Pimenta complementa: “Utilize componentes mais duradouros, aposte no crowdsourcing, compartilhe fornecedores e canais de distribuição, venda seus produtos em plataformas de marketplace. As empresas precisam descobrir logo como se ver nesse processo, não dá para esperar o irreversível acontecer. ” Sobretudo em tempos de crise, os negócios em rede fazem ainda mais sentido. “Não são apenas as startups que podem surfar nessa onda, mas todas as empresas que conseguirem pensar novos modelos de atuação que se aproveitem de seus próprios ativos e que tendem a ser cada vez mais atrativos financeiramente porque reduzem custos produtivos e permitem ganho de escalabilidade”, diz.

Exemplos reais

O avanço da economia compartilhada afetou profundamente os atuais modelos de negócios, e as empresas que quiserem sobreviver às mudanças terão de se adaptar. No setor automotivo, principal exemplo de economia compartilhada na indústria, grandes montadoras já aderiram ao CarSharing. As soluções se dividem entre o lançamento de plataformas próprias para compartilhamento de veículos direto das fábricas e em parcerias com plataformas já existentes. Entre elas, vale conferir a Quicar (Volkswagen), MultiCity (Citroën) e a DriveNow (BMW). Infelizmente, os serviços ainda não estão disponíveis no Brasil.

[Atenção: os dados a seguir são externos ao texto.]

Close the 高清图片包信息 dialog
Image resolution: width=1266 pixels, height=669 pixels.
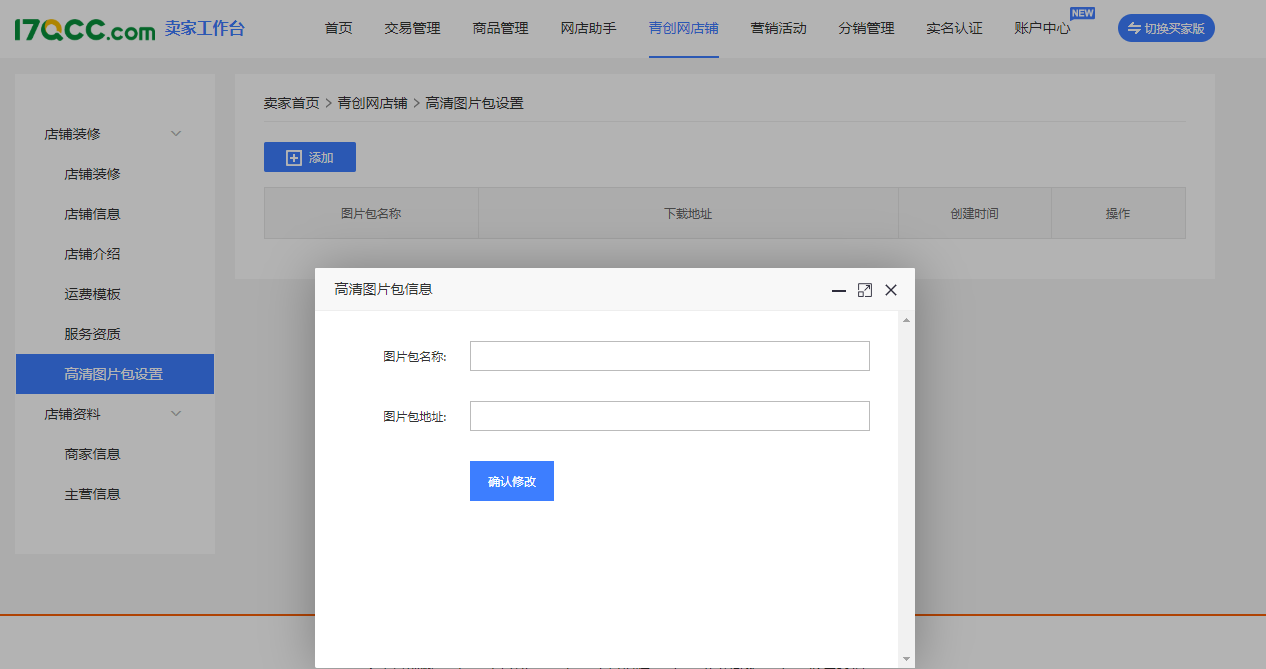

Quando a ideia é inovar no setor de serviços, como no ramo de lavanderias, por exemplo, alugar um espaço físico e equipá-lo para atender um público restrito já não parece fazer muito sentido. Não para a Wairon, pelo menos. “Nosso negócio surgiu no boom da economia compartilhada com o propósito inicial de conectar pessoas que desejam o serviço de lavanderia às pessoas que buscam renda extra, lavando e passando roupas em casa, a quem chamamos carinhosamente de washers”, conta João Abussamra Neto, CEO da startup paulista.

A plataforma, que oferece preços mais atrativos do que grandes marcas do segmento tradicional, já está em sua segunda versão. “Má- quinas residenciais dificilmente lavam edredons, por exemplo. Após períodos de testes, passamos a conectar também clientes e lavanderias de médio porte”, diz Neto. Atualmente, a Wairon tem cerca de 150 washers e 30 lavanderias cadastradas em sua base de fornecedores. “Ainda em 2017, a ideia é expandir para o reparo de roupas e embalagens personalizadas em parcerias com hotéis”, diz o CEO.

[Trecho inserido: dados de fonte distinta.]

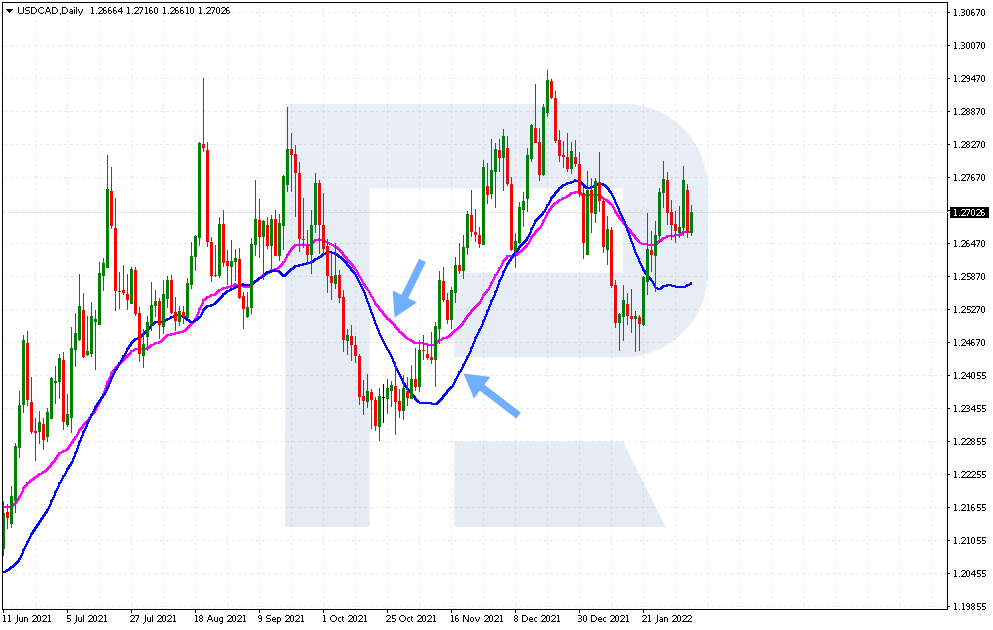Select the current price label 1.27026

click(969, 213)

“Prototipar e experimentar, esse é o segredo para quem decide reinventar sua empresa baseada na economia compartilhada. Somente assim, à medida que se ganha mais conhecimento sobre o que se quer fazer, é que se pode avançar, pois se fizer uma besteira no meio do caminho ela já estará minimamente gerenciada”, diz Nakagawa, do Insper.